(begin)

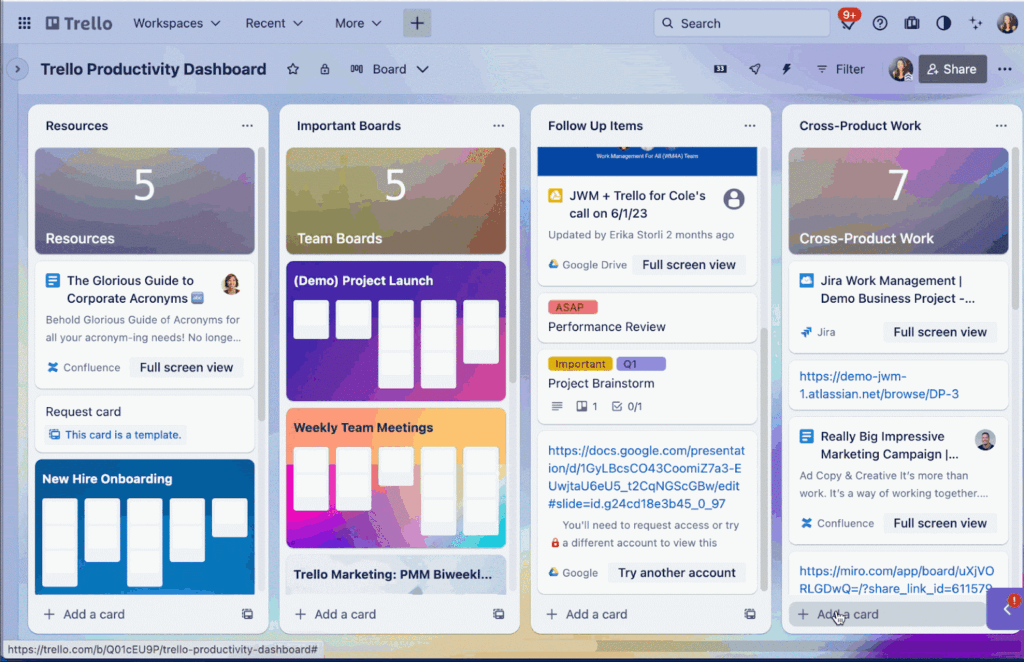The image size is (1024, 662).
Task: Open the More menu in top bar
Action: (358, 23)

(end)
(begin)

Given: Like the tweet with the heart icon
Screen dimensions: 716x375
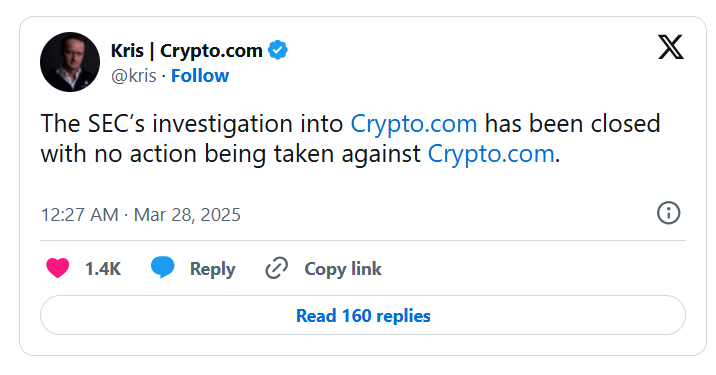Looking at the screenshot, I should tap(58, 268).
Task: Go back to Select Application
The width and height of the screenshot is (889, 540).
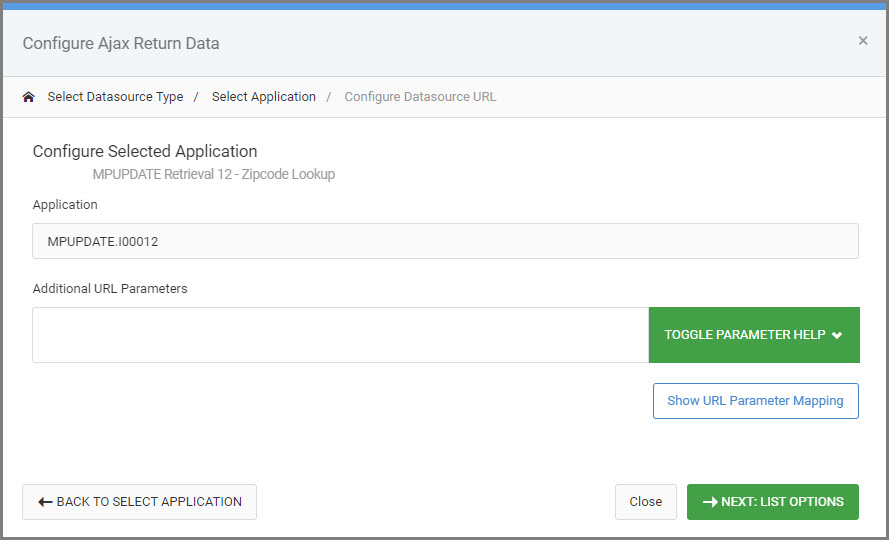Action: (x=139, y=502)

(end)

**Exercise prompt**:
Tally the lines of the records above that contain the string "Task", treating case as significant. Give only the number.

**Output below**:
2